Ballance gives a literal meaning to ‘being the ball’ as you navigate its ethereal, maze-like 3D worlds using an inanimate ball instead of a character. The unusual concept is nicely executed and enjoyable. The object of the game is to steer a ball using your keyboard across twelve vertigo-inspiring levels that become increasingly difficult as you progress. You start off the game with a tutorial level explaining the game’s very basic mechanics and the game’s pace slowly picks up from there. Microsoft 24ghz transceiver v70 driver download. The final levels are darn difficult, requiring careful thought and surgical-like manoeuvrings to solve.
These levels take full advantage of the game’s physics model, giving it new life. Reinventing the ball Placed throughout the maps are points where you can change your ball to one of three available materials – paper, wood and rock. Shifting between them equals to changing your body mass, adding new depth to puzzle solving. Paper is lightweight and easy to control; rock is heavy and cumbersome while wood is somewhere in between the two extremes.
Ballance is a low-budget arcade-logic game, prepared by the German studio. Case with such products, the plot is the least important element of the programme.
Depending on particular circumstances, each material can either be an asset or a liability. A heavy rock is powerful enough to knock a clean path through obstacles but is too heavy to cross a bridge, climb a steep surface or descend an incline without flying off the map.
Paper is light enough to be blown upwards by fans and can climb some very steep walls but lacks the mass to manipulate other objects. Certain parts of each level will require you to switch between materials in order to progress. The puzzles in each level are based on the physics engine and solving them takes reflexes as well as common sense. Passing these levels always seemed reasonable thanks to strategically placed checkpoints that save your progress before and after the more difficult bits of each level. You control the entire action with a total of only six keys, four of which are directional while the remaining two let you change the camera views. The controls are so simple and basic that anyone can handle them, which is why I find it strange that Ballance doesn’t go that extra mile to offer gamepad support (or a mouse view for that matter). Regardless, the default camera controls work well enough.

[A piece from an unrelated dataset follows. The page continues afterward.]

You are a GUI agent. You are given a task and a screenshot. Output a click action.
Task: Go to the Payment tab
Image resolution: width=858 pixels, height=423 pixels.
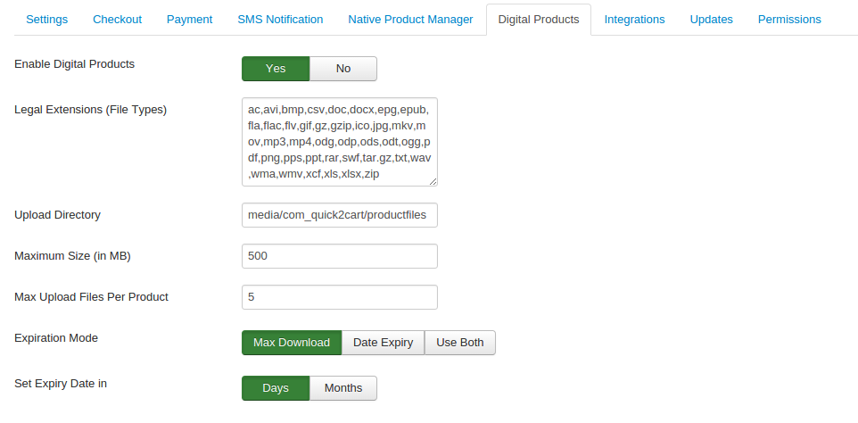189,20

You have the ability to switch between four side angles and one overhead view for a better look at your immediate surroundings. Some parts of the later game have large-scale puzzles with multiple intertwined paths that become confusing, making me wish the game had an automap function to better understand my surroundings. But these are exceptions to an otherwise simple, functional interface.
Ballance is both simple and fun. It’s a shame how a level editor was never added as this would have surely prolonged its lifespan. To my understanding, the official website www.ballance.org hosted several free level downloads and the game itself before it was shut down sometime after 2008. In either case, German developer Cyparade reinvented the ball in this creative puzzle game and it’s worth a try. System Requirements: Windows 98, 64 MB RAM, 2MB Video, 120 MB HDD Space.